* _EXERCISE DESCRIPTION_
Say how many lines in the data hold "list". Nothing else belongs in the answer.

· · · · ·

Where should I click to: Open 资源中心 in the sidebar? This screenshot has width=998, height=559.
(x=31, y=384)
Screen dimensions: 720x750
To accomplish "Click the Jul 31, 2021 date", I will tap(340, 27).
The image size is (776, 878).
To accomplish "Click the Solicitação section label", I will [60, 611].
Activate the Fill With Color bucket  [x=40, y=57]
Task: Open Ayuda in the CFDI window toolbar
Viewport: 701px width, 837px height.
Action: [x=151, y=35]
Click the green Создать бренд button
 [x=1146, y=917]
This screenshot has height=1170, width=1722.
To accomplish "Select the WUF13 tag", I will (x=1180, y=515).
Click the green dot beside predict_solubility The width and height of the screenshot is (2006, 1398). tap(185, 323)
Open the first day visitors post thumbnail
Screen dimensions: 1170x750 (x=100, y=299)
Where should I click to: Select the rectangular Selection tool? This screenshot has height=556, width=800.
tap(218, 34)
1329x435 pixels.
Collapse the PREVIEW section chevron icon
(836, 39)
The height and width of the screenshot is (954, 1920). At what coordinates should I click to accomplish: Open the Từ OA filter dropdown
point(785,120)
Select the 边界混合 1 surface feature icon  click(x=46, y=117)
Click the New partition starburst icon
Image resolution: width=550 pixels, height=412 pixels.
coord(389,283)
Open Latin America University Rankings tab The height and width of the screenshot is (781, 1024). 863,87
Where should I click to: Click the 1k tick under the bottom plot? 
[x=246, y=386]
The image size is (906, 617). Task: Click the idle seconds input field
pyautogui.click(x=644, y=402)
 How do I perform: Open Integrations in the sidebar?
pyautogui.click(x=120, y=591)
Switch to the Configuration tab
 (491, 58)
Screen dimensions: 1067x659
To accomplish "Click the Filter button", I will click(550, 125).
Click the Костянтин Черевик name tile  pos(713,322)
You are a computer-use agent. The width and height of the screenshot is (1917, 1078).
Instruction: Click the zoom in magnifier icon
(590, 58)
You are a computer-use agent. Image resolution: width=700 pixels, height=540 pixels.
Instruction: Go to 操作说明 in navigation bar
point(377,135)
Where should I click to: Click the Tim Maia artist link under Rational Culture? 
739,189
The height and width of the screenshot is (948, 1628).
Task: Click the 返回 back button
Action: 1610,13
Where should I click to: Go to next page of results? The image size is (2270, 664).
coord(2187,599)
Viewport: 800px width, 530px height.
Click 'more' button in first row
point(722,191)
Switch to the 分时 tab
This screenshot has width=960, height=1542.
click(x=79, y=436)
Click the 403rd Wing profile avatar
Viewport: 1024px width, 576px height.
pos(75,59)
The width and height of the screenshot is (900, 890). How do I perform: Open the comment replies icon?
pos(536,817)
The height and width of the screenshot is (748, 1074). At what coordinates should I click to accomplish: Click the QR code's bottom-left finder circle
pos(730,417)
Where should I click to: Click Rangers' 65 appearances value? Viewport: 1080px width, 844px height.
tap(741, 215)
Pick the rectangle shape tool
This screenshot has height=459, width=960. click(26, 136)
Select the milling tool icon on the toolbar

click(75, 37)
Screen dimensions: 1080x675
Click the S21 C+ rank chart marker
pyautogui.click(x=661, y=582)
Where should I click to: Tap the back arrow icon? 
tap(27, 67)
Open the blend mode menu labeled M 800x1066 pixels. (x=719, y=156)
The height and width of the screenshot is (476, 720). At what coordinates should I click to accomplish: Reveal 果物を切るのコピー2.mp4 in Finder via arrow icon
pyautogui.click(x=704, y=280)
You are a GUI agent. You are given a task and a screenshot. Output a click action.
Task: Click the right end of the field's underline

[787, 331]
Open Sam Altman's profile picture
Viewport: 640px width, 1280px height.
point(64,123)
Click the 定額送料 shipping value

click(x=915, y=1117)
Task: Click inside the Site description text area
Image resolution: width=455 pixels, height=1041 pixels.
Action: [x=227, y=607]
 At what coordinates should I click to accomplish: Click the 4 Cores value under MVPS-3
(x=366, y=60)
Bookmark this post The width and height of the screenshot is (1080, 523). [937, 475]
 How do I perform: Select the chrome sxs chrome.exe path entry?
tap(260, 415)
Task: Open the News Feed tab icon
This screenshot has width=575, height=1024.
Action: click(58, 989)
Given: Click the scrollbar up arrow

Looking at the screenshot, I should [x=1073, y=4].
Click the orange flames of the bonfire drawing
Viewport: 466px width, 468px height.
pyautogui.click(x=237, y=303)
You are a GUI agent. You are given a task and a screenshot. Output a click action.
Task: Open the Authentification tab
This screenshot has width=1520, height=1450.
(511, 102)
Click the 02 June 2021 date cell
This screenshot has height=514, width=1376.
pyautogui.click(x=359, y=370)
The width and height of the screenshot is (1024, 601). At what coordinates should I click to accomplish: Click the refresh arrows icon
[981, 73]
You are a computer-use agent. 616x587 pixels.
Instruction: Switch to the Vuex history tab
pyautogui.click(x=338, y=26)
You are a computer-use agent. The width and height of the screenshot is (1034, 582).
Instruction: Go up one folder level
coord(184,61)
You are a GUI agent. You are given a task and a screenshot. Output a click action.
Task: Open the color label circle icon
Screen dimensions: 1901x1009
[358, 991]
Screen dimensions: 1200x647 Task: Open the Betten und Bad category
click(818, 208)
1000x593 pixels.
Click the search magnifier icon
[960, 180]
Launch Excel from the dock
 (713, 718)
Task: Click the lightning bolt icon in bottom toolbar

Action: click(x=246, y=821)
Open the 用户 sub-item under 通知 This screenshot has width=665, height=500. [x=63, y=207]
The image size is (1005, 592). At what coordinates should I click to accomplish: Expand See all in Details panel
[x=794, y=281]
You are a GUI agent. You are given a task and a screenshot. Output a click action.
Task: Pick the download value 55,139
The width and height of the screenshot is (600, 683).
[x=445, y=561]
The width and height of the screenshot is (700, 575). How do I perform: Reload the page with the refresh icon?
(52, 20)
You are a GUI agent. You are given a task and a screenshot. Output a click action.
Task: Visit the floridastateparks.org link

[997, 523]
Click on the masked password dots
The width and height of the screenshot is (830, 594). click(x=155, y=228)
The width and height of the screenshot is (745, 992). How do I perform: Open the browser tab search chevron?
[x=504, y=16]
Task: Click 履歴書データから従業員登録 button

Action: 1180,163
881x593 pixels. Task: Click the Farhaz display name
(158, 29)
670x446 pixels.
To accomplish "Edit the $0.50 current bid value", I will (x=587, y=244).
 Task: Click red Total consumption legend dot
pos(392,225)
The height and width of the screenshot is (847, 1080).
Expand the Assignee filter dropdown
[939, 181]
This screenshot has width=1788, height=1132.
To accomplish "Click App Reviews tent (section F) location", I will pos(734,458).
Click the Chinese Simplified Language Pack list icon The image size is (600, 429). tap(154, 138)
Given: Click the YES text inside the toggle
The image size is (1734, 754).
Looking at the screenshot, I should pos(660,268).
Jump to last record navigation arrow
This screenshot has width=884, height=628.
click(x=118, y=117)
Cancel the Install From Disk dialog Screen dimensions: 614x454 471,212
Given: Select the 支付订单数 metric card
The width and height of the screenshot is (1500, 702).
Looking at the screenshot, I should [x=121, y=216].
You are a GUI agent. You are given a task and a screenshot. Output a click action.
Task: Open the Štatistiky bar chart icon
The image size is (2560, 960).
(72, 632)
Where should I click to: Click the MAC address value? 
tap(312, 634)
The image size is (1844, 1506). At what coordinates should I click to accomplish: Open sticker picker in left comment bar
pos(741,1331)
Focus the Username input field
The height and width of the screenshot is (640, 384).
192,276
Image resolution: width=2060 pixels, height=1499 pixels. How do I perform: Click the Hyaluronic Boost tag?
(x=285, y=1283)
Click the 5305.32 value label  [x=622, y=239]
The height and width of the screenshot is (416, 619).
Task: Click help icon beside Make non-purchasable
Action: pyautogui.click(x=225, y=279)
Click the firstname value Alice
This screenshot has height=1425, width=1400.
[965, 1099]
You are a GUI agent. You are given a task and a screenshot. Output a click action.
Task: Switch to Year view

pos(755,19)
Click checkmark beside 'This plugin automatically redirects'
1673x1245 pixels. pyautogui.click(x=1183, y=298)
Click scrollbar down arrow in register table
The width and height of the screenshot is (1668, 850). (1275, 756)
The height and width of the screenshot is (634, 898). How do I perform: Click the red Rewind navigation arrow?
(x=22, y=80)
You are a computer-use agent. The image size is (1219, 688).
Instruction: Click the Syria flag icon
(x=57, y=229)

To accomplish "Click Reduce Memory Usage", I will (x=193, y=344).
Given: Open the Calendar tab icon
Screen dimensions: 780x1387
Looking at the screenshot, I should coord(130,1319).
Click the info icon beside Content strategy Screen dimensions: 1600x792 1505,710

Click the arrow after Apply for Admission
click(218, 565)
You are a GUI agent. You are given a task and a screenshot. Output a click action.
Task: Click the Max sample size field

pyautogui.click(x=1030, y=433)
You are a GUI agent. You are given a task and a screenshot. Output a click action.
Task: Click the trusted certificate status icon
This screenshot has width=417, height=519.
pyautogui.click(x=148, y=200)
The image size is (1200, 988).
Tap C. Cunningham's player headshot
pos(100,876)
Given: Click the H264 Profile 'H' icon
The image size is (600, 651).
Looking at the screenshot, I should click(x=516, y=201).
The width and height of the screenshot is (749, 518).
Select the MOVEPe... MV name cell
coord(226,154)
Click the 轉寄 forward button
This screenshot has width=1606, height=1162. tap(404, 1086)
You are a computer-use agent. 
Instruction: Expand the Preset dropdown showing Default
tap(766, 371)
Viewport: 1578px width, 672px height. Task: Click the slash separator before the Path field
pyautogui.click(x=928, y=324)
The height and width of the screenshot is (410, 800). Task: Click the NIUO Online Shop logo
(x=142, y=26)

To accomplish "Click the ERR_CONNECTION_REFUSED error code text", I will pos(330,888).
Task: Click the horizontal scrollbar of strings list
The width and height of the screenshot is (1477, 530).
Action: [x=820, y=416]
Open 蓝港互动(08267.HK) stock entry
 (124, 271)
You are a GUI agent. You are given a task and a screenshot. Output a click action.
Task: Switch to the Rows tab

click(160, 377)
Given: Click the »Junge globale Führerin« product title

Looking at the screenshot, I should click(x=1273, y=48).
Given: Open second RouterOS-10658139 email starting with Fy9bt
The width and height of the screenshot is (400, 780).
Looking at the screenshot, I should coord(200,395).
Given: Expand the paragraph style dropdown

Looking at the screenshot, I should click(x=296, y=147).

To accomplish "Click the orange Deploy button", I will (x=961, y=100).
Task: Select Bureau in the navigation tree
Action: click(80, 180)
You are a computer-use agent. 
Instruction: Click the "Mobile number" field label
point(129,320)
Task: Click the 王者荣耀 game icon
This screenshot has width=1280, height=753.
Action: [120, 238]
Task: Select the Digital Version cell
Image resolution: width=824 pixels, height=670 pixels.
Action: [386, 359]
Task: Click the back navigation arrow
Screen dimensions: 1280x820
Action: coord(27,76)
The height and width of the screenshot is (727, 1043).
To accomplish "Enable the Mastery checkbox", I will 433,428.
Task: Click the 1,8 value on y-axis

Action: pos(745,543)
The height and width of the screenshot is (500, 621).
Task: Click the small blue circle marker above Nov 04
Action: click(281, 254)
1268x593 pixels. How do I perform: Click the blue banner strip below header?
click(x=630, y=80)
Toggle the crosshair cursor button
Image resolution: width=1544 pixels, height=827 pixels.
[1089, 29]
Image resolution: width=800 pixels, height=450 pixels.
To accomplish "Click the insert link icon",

· · · · ·

* _SOLUTION TO THE PROBLEM_
2